AT&T Will "Pass" Less than 16% of its 21 States with Fiber after 4 Years.

But the kicker to all of this is--even if AT&T ever does the 12.5 million locations with fiber optics, at the end of the day, AT&T is only doing a fraction of their total base of locations with fiber optics. According to the US Census and FCC data on the incumbent phone utility companies territories, AT&T covers around 77 million locations (last Census info), and so 12.5 million locations is only 16% of the total coverage in 21 states. (AT&T sold off Connecticut since 2007.)

2016-06-14-1465877527-4184346-ATTlocations.png

Wireless-Wireline Collusion?

Finally, is AT&T Wireless paying to use these wires, or paying for any of the construction expenditures, or is it getting a free ride? According to AT&T:


"But if we pass a business along the way we're going to make sure that we get fiber to that business as we expand our cell sites with small cells or macro cells and we pass a building, we will take fiber to that building."

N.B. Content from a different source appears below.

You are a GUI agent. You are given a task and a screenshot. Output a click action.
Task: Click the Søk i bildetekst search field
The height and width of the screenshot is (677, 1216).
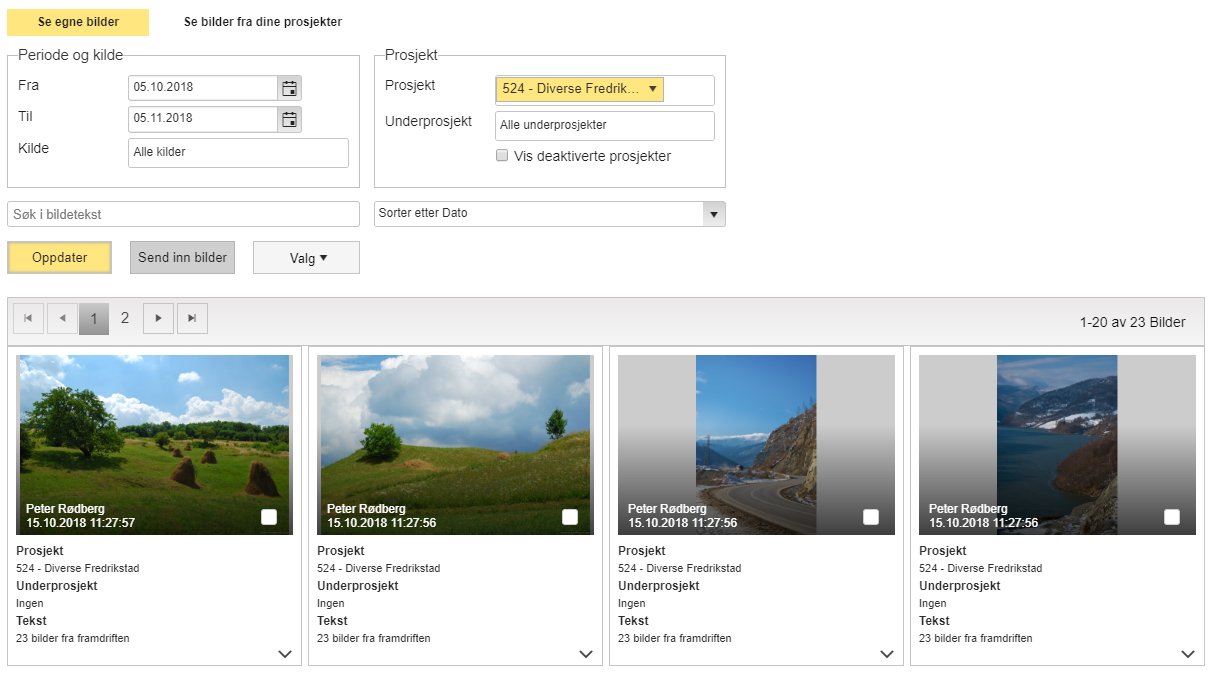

  • Is AT&T going to rent these networks to competitors?
  • Are they going to charge competitors the same amount that AT&T Wireless pays to use the wires?

Like Verizon, we believe there are massive cross-subsidies of the wireless company's deployments--which means that the wires will go where the Wireless company sees fit; and who knows, it may be counting these fiber optic wires as 'businesses passed' rather than whether the "location" is actually connected or not. Sounds like the same old playing with language and definitions as usual.

Conclusion: The American Public Needs Answers.

This smells like 'business as usual' by the FCC and AT&T... and the outcome for the public will be the usual since AT&T can tell them anything; the FCC will just cover it up.

Where are the compliance officers and their reports? Where are the audits of the books? Is it true that AT&T can now claim 1000 feet is 'close enough'? Where is the capEx in the financials to cover the cost of these infrastructure build outs?